_TASK REQUIREMENTS_:
Check which lines of the entries that follow hold "legend", then give the number of those lines and nothing more.
--- PROVIDED MATERIAL ---
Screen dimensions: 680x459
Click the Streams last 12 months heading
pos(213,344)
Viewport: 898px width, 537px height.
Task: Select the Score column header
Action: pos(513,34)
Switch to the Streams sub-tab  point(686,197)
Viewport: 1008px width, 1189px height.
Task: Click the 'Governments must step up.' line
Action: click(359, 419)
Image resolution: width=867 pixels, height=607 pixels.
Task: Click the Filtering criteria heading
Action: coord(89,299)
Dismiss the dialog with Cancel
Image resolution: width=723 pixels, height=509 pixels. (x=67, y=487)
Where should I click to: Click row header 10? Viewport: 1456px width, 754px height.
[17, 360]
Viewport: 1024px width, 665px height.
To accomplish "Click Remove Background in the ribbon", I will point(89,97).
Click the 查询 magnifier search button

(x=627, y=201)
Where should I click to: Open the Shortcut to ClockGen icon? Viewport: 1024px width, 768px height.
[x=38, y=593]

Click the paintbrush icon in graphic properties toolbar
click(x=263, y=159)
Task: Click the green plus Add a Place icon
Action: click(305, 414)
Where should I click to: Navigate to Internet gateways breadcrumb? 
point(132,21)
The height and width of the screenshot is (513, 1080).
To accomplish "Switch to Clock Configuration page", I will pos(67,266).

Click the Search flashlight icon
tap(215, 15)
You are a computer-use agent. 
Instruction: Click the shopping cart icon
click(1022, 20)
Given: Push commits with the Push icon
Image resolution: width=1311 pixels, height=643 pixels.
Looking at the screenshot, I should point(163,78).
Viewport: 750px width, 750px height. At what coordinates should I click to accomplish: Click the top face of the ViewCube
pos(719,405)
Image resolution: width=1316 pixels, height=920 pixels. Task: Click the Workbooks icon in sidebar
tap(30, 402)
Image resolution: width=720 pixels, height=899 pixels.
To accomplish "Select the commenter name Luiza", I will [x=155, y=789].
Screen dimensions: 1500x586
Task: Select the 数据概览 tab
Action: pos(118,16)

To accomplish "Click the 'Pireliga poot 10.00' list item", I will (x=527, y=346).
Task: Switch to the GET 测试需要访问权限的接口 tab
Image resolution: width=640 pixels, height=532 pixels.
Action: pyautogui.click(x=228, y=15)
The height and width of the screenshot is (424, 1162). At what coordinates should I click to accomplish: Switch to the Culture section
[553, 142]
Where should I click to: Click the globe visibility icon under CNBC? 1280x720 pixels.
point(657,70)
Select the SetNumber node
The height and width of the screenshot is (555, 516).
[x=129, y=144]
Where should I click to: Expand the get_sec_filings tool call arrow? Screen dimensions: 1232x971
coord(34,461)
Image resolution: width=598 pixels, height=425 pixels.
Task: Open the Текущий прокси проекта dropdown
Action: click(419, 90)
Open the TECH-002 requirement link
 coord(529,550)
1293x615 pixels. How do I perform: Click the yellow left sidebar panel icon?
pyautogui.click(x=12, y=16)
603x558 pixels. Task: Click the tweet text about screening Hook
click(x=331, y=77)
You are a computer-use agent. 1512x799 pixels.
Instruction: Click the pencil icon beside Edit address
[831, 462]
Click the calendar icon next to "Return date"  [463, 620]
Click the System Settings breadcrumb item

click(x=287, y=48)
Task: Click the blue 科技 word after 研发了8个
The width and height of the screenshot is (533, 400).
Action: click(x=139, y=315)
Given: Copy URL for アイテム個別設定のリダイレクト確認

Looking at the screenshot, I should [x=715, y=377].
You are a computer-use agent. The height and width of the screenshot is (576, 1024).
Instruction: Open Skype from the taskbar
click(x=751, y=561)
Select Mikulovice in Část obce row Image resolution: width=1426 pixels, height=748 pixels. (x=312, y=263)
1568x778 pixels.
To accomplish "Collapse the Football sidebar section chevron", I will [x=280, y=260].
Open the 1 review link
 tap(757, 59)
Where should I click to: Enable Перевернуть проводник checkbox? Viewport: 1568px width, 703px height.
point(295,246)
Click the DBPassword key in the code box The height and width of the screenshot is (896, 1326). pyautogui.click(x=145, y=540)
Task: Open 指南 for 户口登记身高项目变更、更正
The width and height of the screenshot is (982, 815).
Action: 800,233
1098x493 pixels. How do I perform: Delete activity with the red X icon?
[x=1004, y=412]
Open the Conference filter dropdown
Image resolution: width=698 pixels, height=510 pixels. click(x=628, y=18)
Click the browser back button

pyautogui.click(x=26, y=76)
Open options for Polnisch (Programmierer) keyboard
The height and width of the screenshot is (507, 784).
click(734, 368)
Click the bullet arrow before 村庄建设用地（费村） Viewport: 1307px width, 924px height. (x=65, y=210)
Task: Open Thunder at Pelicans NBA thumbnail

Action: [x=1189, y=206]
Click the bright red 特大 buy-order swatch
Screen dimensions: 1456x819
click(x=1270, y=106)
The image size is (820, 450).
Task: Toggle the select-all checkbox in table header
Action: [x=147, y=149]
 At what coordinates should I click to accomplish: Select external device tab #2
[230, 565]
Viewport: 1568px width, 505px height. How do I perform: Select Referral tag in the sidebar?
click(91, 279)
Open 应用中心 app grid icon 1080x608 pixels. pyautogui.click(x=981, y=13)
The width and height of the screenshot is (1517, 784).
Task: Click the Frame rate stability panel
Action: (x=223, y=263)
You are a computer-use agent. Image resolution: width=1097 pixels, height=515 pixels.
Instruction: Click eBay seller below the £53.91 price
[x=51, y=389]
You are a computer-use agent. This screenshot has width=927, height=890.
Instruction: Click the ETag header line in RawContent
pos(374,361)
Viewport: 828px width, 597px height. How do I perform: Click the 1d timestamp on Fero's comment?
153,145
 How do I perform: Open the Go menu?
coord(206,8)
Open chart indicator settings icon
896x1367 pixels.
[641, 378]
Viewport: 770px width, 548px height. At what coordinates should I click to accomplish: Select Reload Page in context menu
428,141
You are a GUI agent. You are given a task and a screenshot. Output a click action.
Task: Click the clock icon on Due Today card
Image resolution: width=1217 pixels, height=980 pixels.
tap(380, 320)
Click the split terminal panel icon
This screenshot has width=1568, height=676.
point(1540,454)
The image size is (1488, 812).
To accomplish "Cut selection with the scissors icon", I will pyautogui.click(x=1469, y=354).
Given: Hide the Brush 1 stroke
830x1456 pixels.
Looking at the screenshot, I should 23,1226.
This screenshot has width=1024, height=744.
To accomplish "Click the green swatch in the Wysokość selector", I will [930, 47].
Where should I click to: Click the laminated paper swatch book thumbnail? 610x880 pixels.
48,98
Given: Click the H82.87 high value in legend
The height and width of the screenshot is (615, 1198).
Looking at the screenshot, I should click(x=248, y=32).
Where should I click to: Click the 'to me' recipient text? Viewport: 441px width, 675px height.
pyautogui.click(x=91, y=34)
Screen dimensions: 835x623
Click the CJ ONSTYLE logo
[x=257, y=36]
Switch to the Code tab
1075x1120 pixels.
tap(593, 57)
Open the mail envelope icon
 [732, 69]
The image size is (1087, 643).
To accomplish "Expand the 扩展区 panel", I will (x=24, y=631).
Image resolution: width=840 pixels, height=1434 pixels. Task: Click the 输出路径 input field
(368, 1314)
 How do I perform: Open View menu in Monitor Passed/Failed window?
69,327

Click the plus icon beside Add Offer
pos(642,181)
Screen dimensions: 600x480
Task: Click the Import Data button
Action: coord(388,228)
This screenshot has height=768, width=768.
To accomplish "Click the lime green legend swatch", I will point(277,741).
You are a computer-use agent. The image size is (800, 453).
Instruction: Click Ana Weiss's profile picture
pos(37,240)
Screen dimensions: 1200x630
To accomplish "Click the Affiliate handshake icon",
---
_YOUR RESPONSE_:
2